Return the data below verbatim, omitting the pictures.

+-------+

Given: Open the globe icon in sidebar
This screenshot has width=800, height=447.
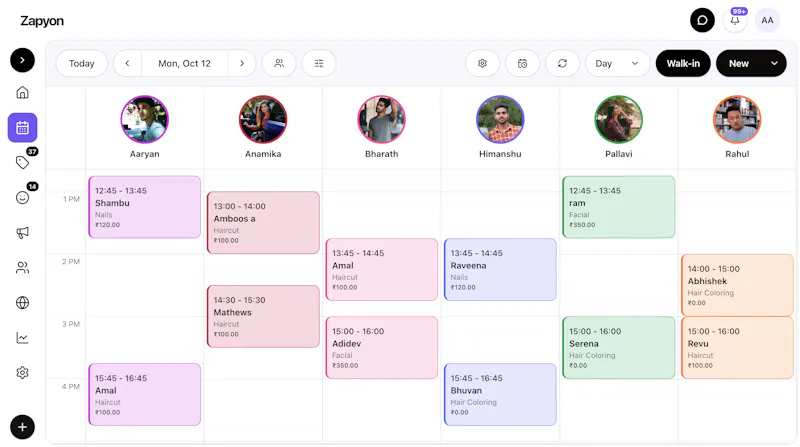Looking at the screenshot, I should click(x=22, y=303).
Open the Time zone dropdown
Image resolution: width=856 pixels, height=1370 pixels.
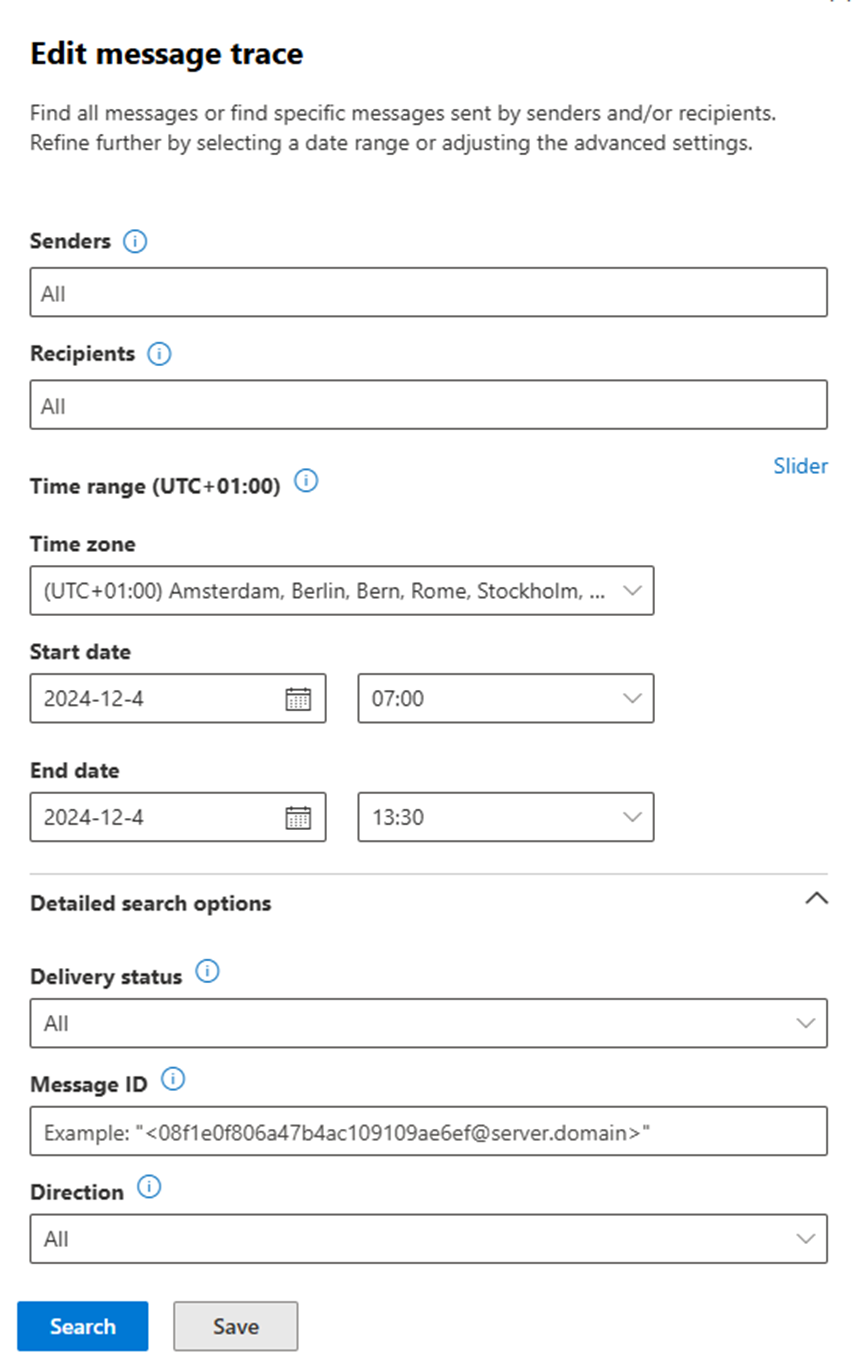[342, 590]
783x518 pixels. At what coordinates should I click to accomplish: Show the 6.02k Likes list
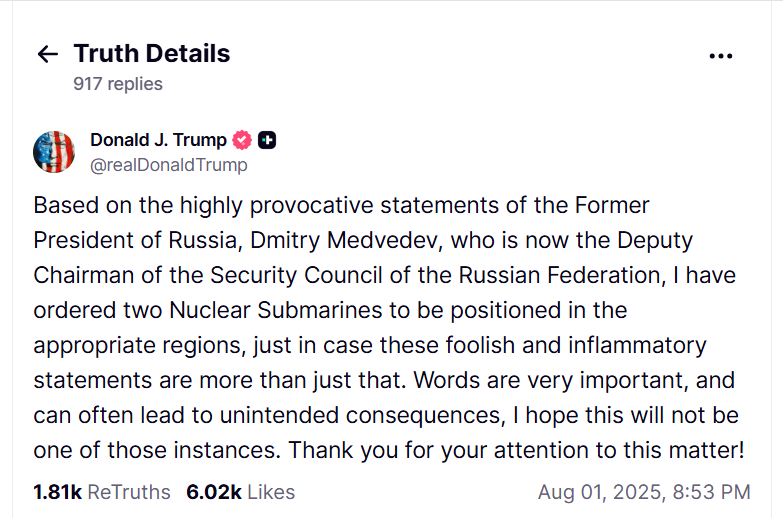(x=241, y=492)
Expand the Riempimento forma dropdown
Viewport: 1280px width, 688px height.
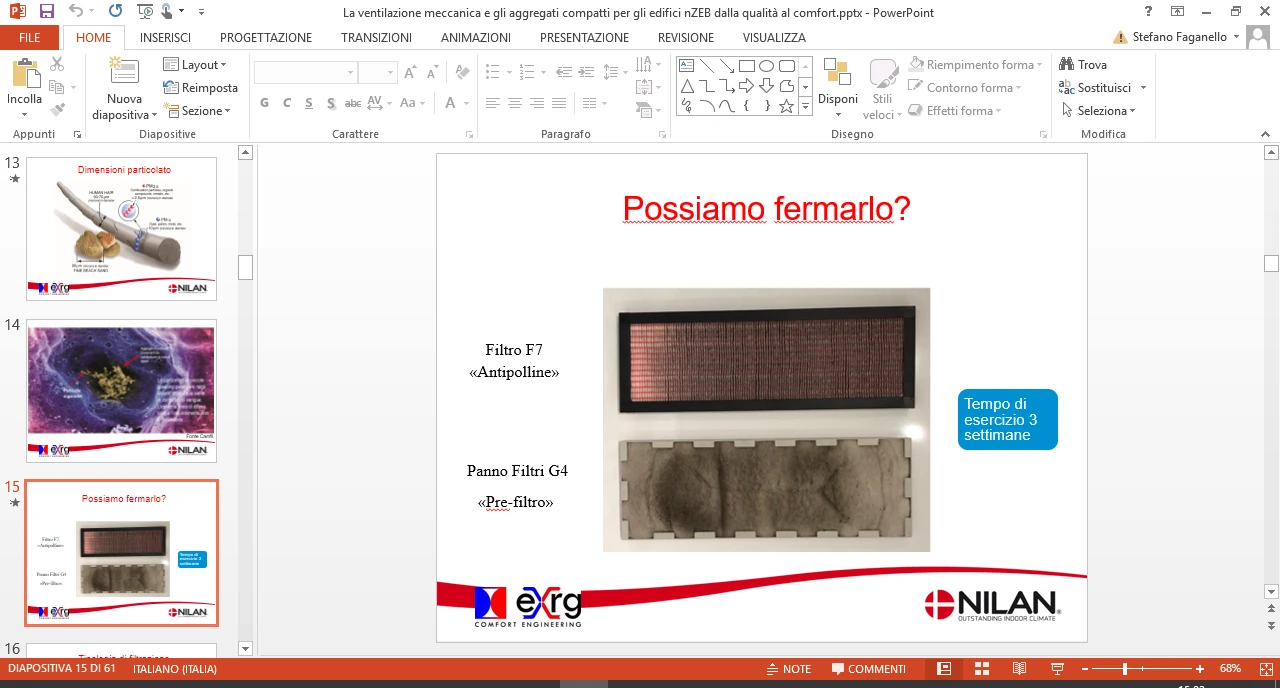[975, 65]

+-------+

Worked answer |
Given: Open the globe icon in sidebar
This screenshot has width=800, height=447.
Looking at the screenshot, I should click(x=22, y=303).
Open the Time zone dropdown
Image resolution: width=856 pixels, height=1370 pixels.
[342, 590]
783x518 pixels. At what coordinates should I click to accomplish: Show the 6.02k Likes list
(x=241, y=492)
Expand the Riempimento forma dropdown
Viewport: 1280px width, 688px height.
[975, 65]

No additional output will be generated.